Zimov, however, believes that humans, using increasingly efficient hunting practices, killed off the woolly mammoths and the other large animals.

But could a small population of hunters kill millions of animals?

“Imagine a picture in which someone from the neighboring tribe teaches you to make new … weapons” such as spears, Zimov said.

“Now you kill the first animal. Will you carefully prepare and consume all the meat, surrounded as you are by clouds of mosquitoes? Or will you just cut out the tongue, knowing that there are millions more [animals]?

“Over time, people probably understood that they should take care of the animals, but by then it was too late,” he added.

By reintroducing the Pleistocene animals, Zimov says scientists may be able to determine what role the animals played in maintaining their own habitat. Researchers may also better understand the forces that vanquished the Ice Age ecosystem.
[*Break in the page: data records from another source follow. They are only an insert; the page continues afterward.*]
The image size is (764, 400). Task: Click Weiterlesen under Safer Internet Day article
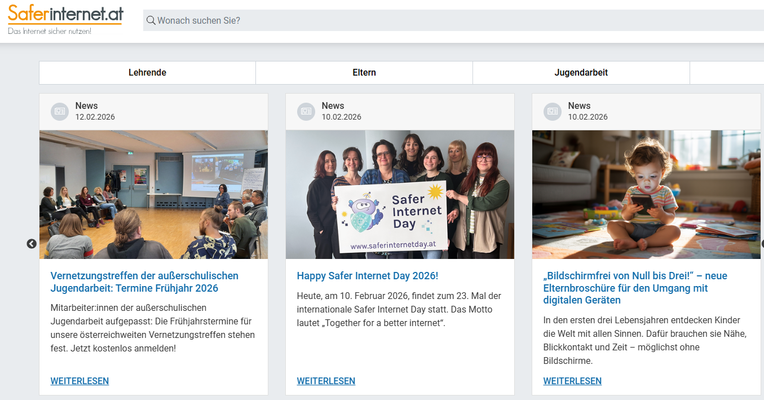(326, 381)
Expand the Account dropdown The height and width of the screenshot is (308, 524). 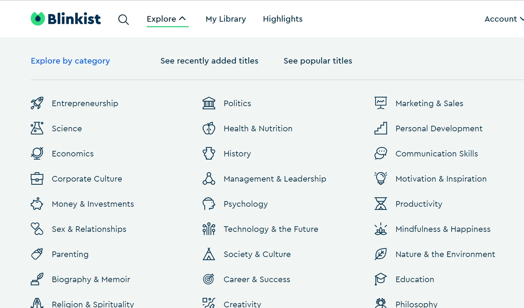(x=504, y=19)
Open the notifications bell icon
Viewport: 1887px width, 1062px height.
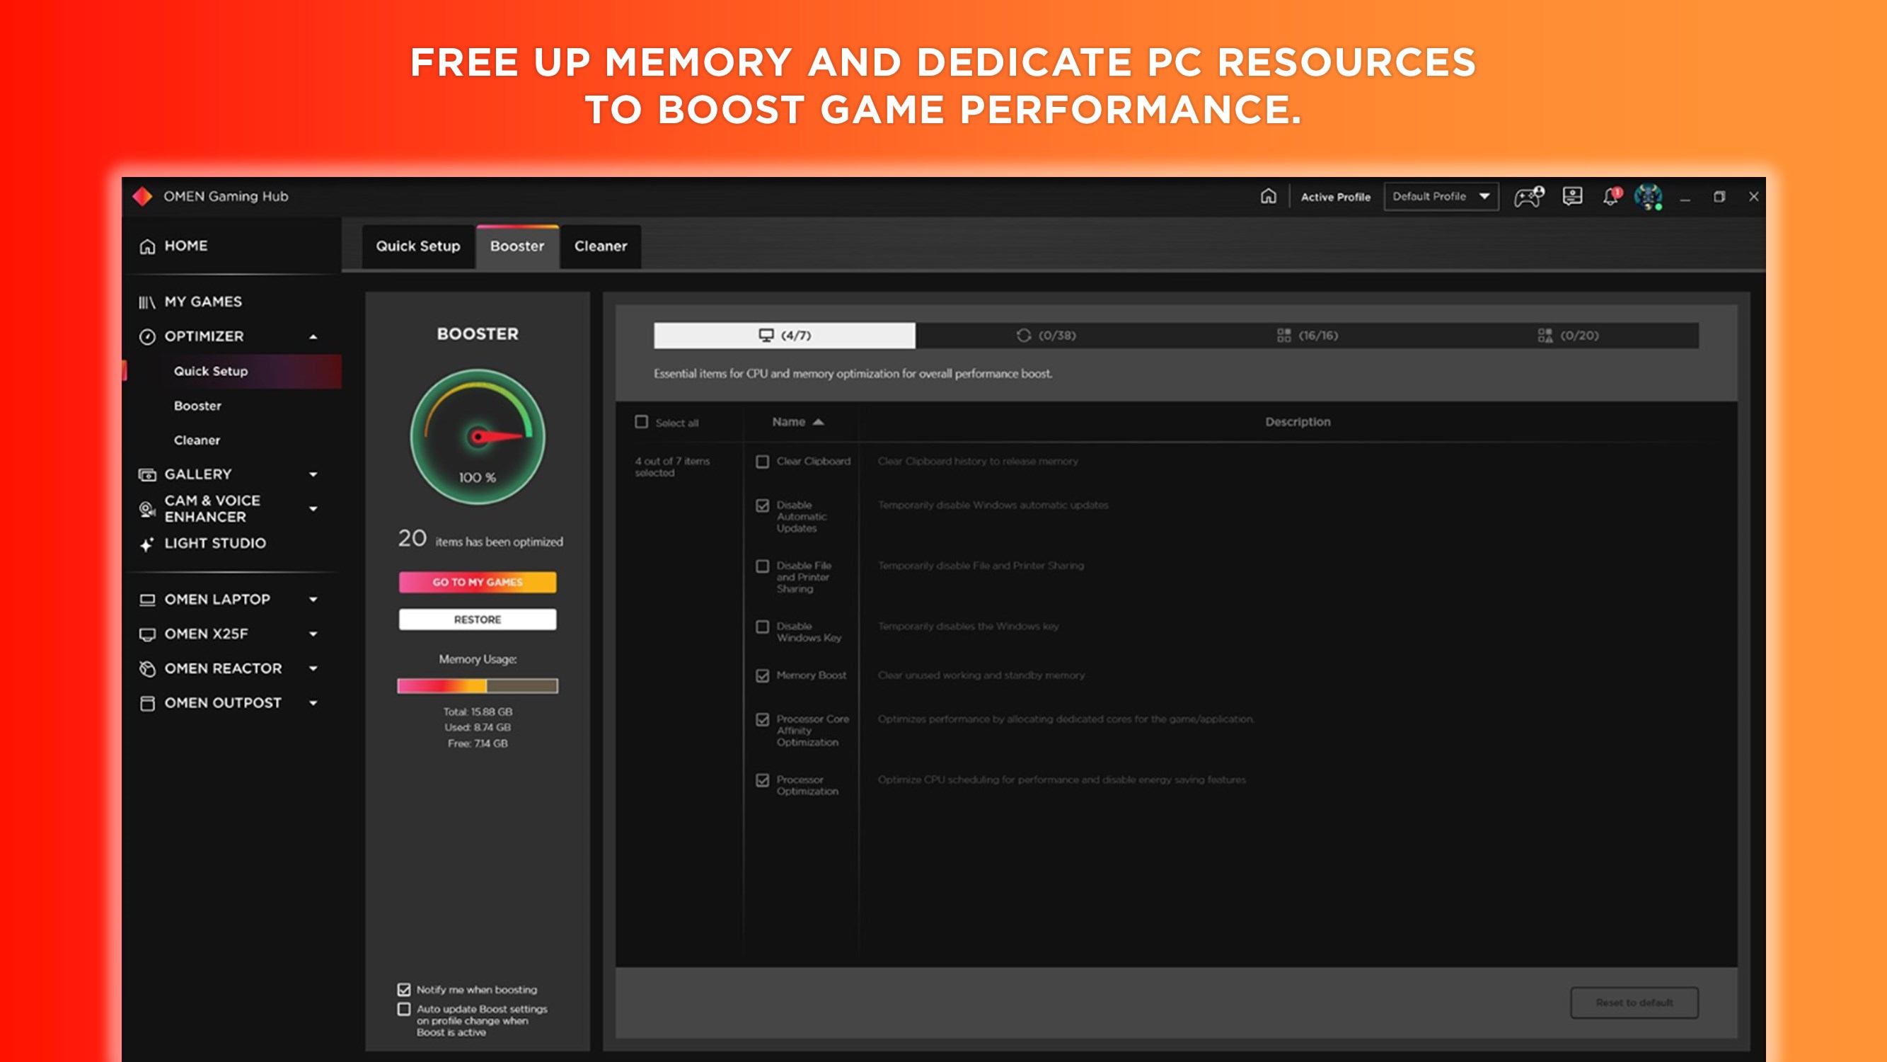pyautogui.click(x=1611, y=196)
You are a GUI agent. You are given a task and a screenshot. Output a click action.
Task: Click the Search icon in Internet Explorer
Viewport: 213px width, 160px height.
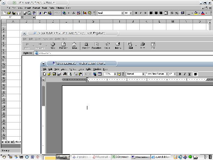pos(86,45)
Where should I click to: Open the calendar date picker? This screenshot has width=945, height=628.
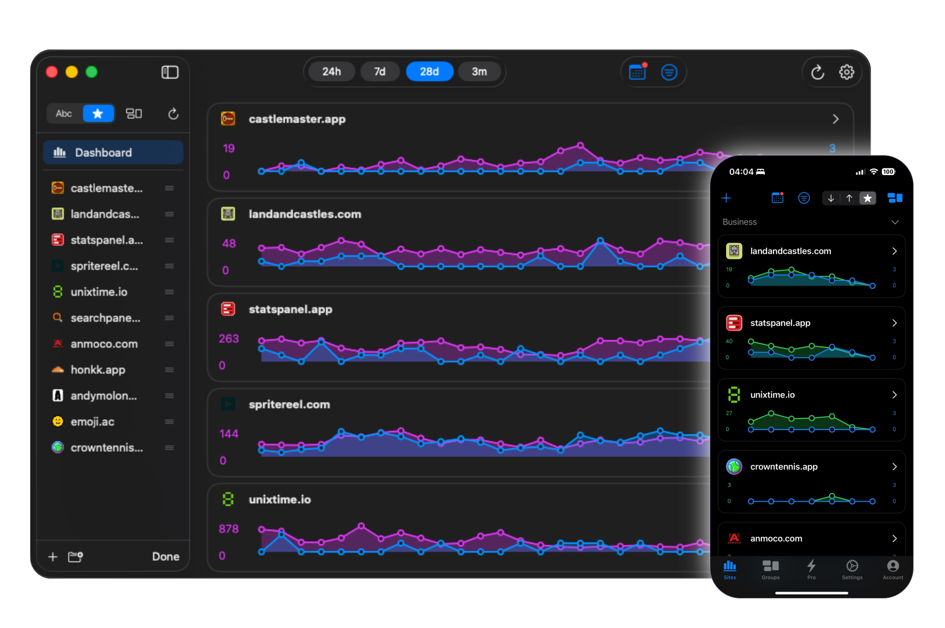(637, 72)
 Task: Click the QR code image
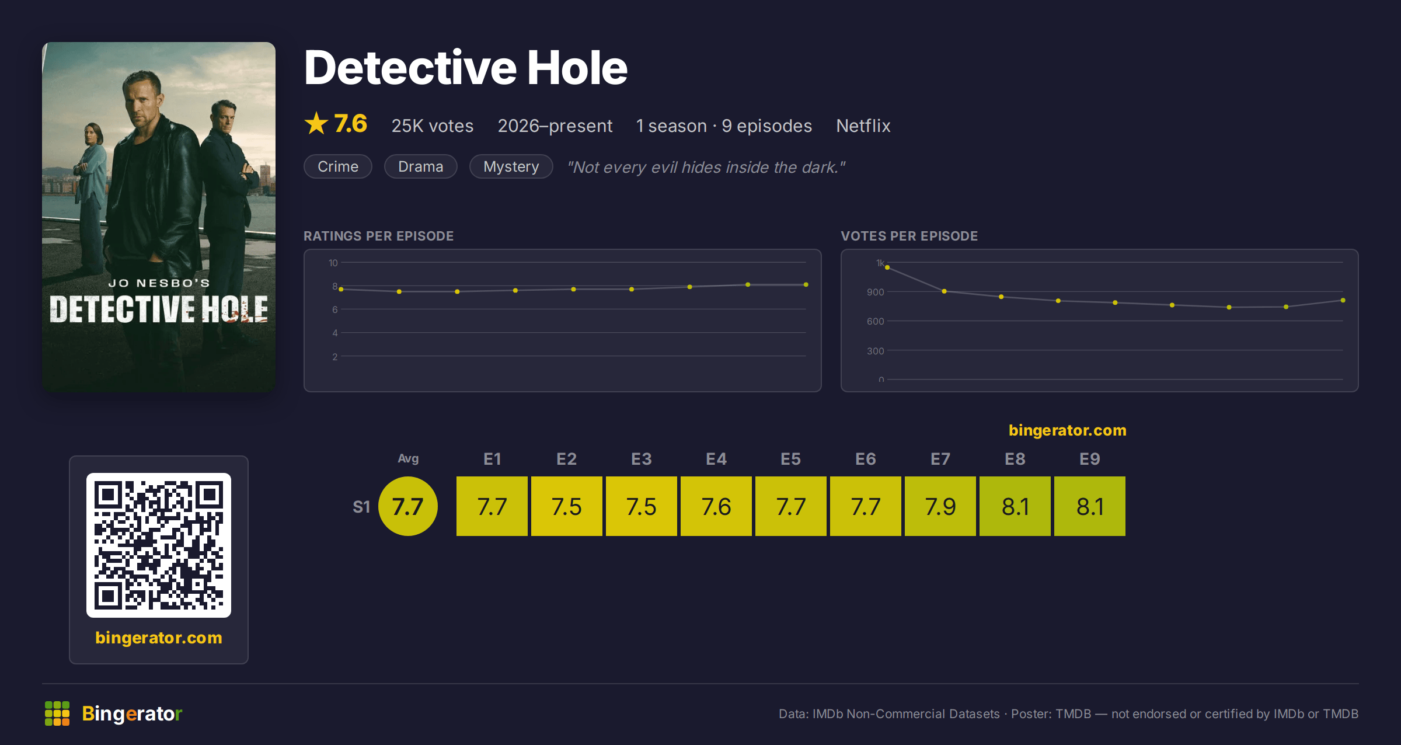coord(159,545)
While much of the Siberian tundra is now covered with moss, the 160 square kilometers (62 square miles) designated for the park is an even split of meadow, larch forest, and willow shrubland.

“All plants that were there in the Pleistocene epoch are preserved there today,” Zimov said.

The park will eventually be cordoned off, though it will remain open to adventurous tourists who can get to such a remote location, which is accessible only by helicopter.

So far, only 20 square kilometers (about 8 square miles) have been fenced off. Within the park hardy Yakutian horses, the closest descendants of the Pleistocene horse, roam alongside reindeer and moose. Plans to import of Canadian bison, however, are on hold due to fears of bovine spongiform encephalopathy (BSE), or mad cow disease.

Zimov says he hopes to increase the density of plant eaters sufficiently to influence the vegetation and soil in the park and stabilize its grasslands. Once herbivore populations have been established, the plan is to acclimatize Siberian tigers, predators whose modern survival is threatened by poaching.